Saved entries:

────────

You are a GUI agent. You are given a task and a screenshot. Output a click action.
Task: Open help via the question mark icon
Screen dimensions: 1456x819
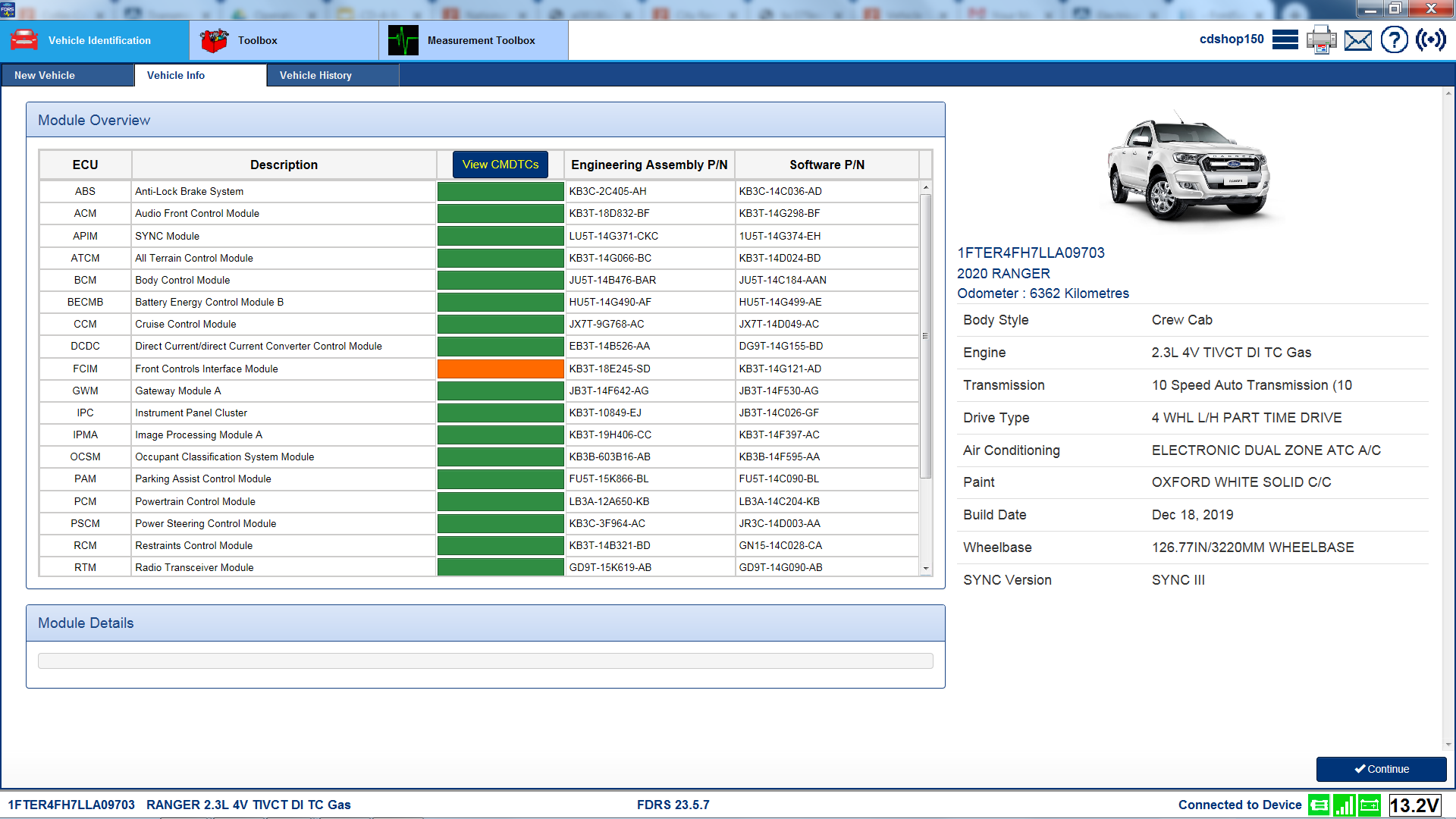[x=1394, y=39]
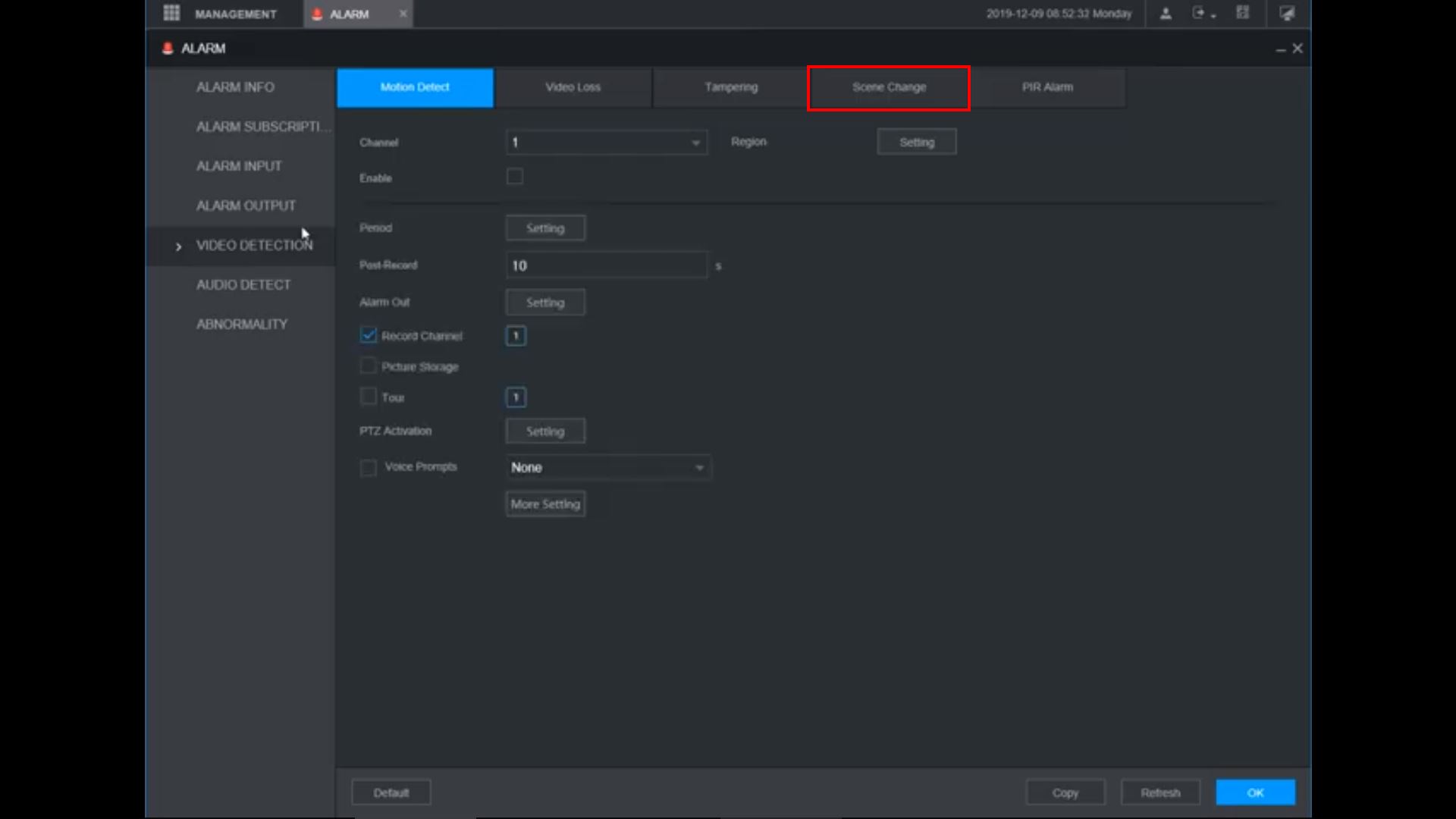Open the Voice Prompts None dropdown
This screenshot has width=1456, height=819.
pos(608,467)
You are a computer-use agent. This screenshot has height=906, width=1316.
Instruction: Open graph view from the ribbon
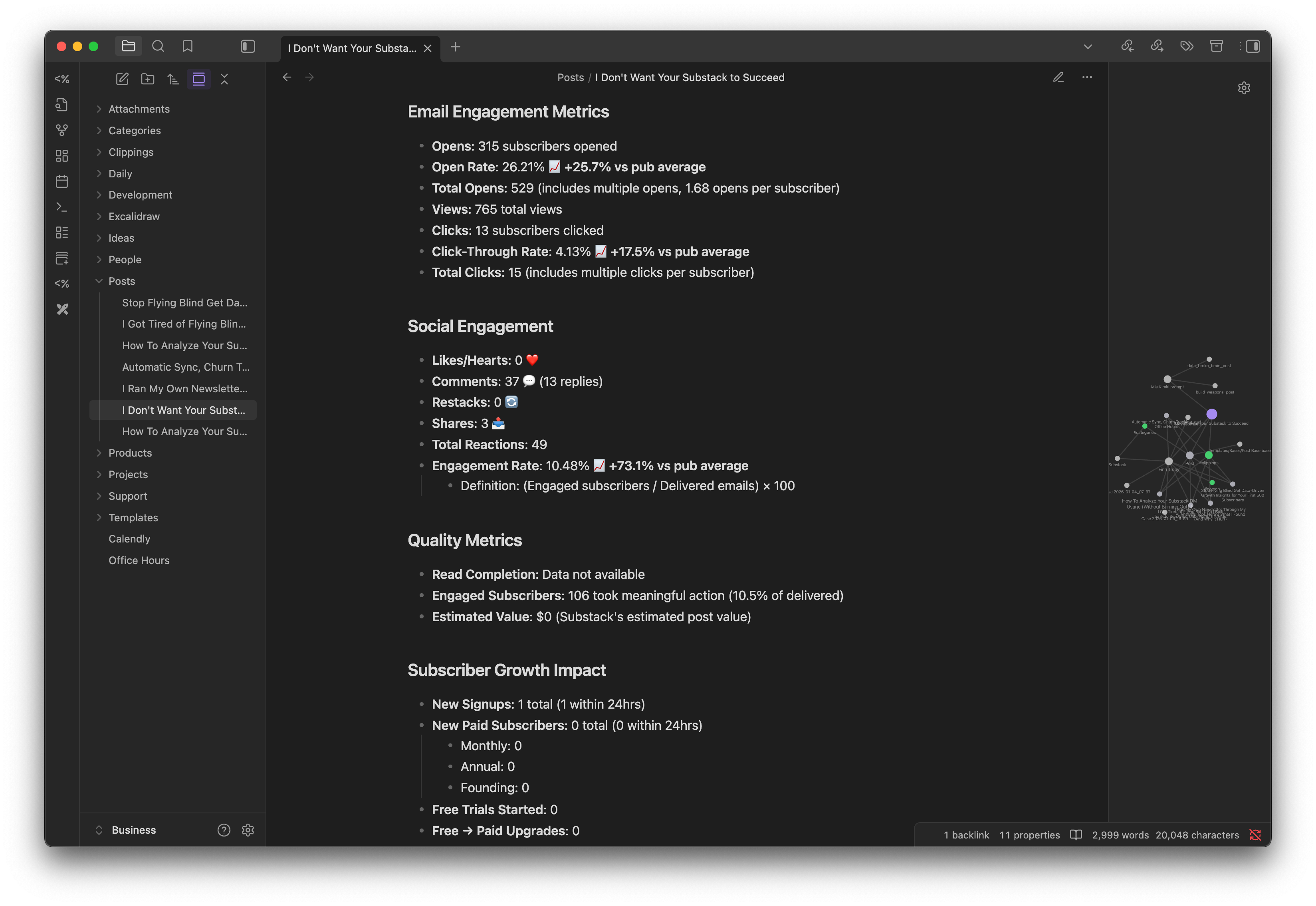[x=62, y=130]
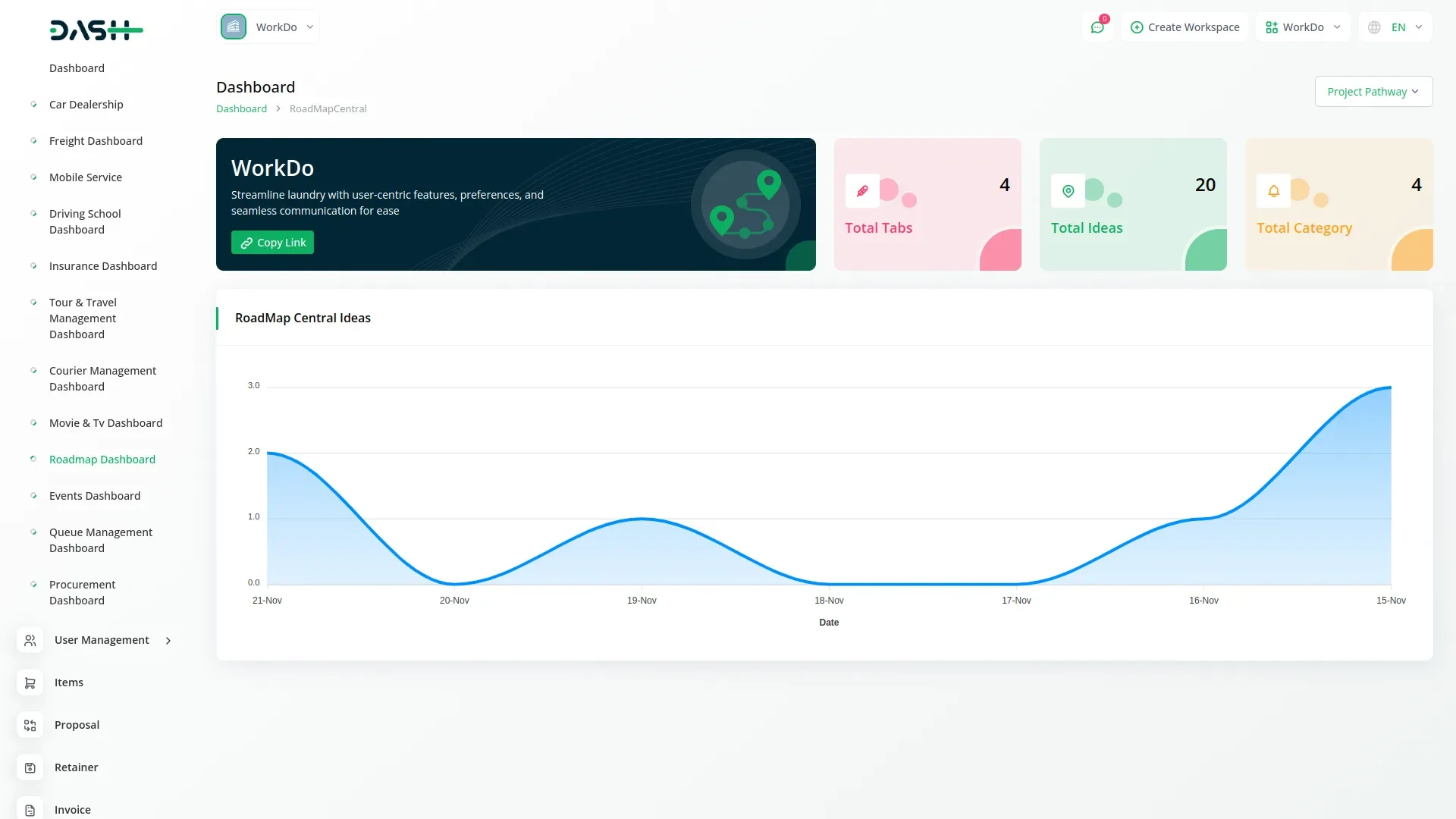The image size is (1456, 819).
Task: Click the Items cart icon
Action: tap(30, 682)
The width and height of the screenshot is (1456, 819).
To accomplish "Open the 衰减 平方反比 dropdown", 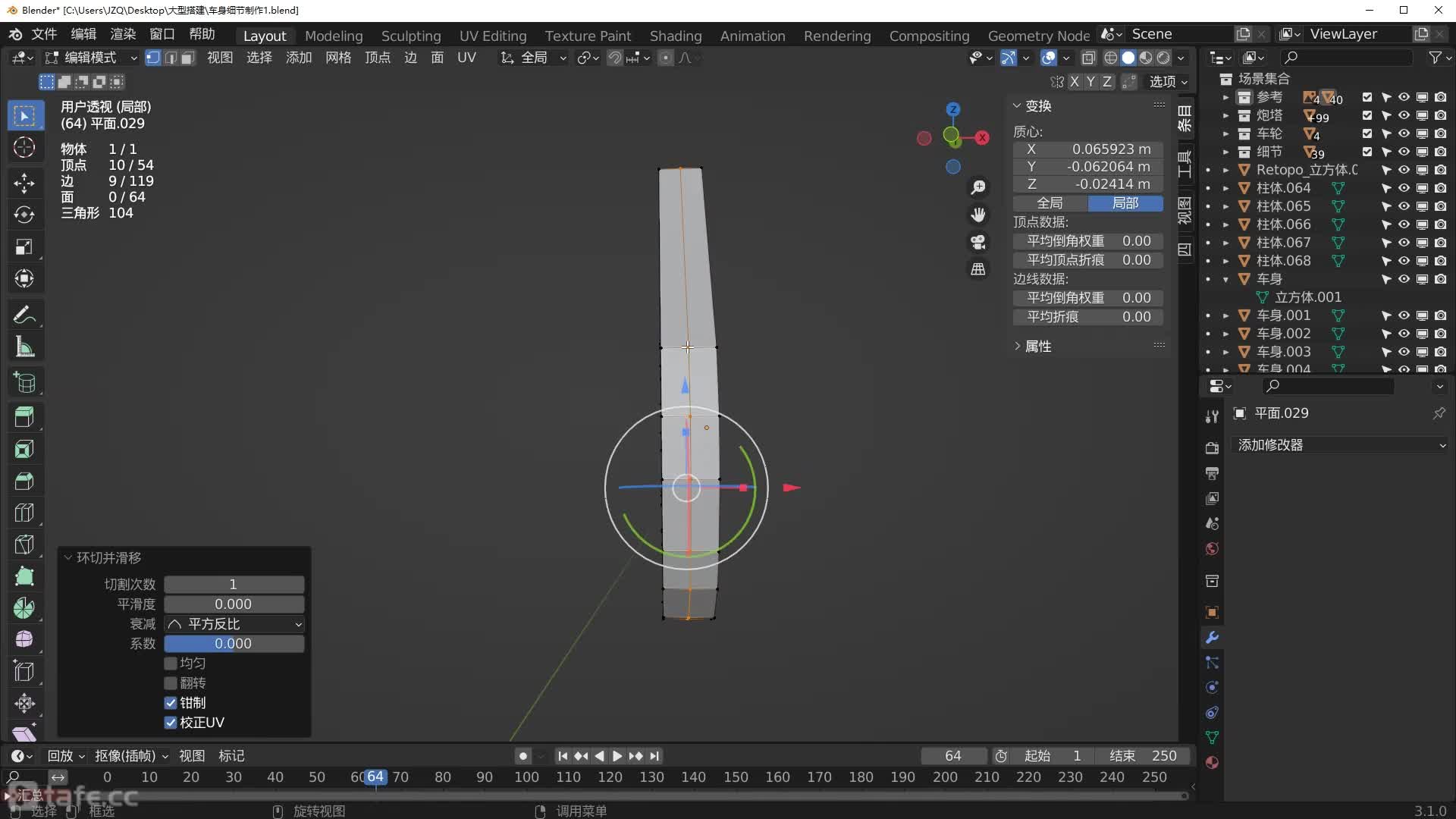I will coord(234,624).
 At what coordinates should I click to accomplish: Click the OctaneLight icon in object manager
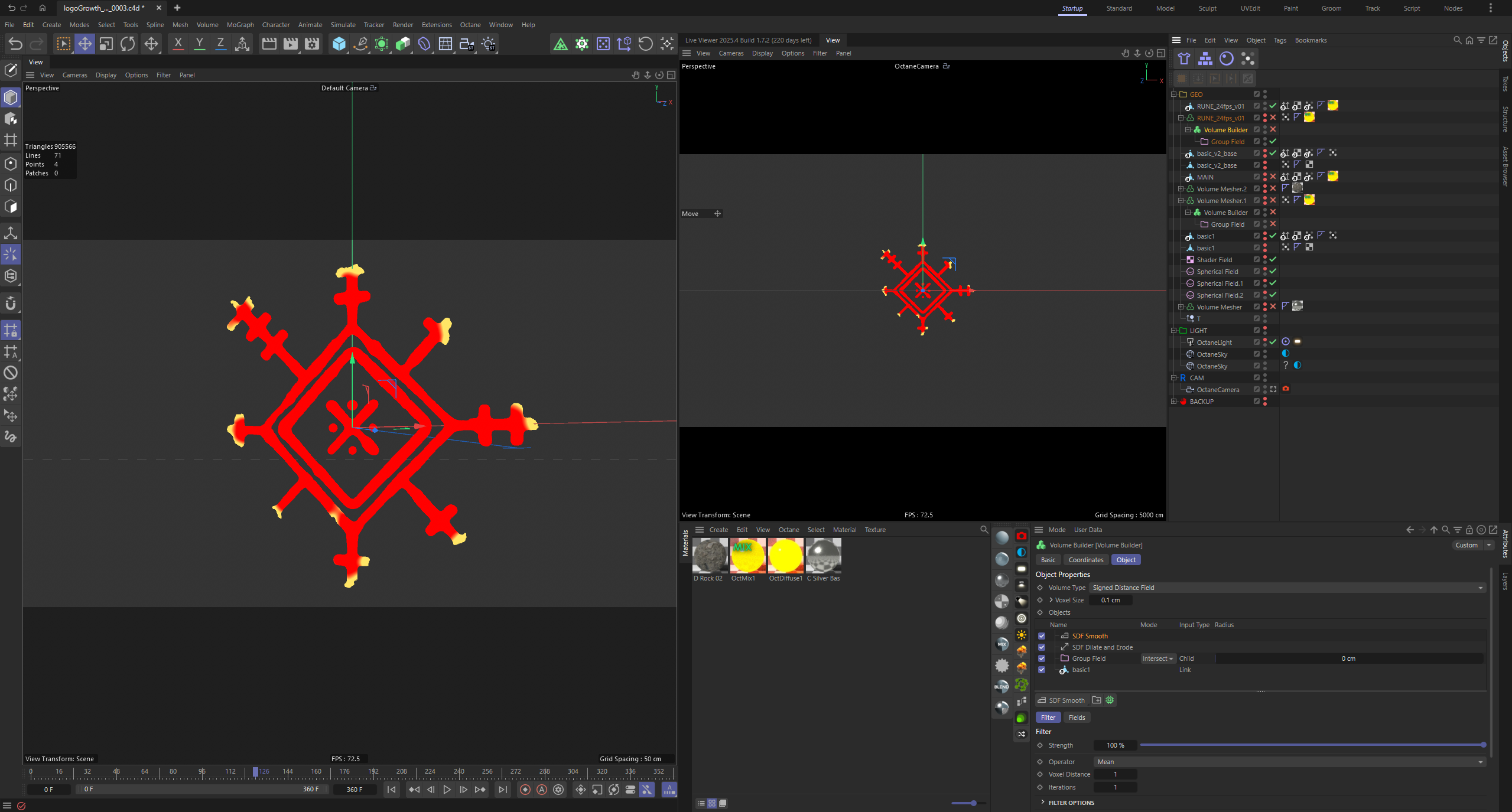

────────

> [PROBLEM] Say how many lines above include "agent", please, and nothing else.

> [SOLVED EXERCISE] 2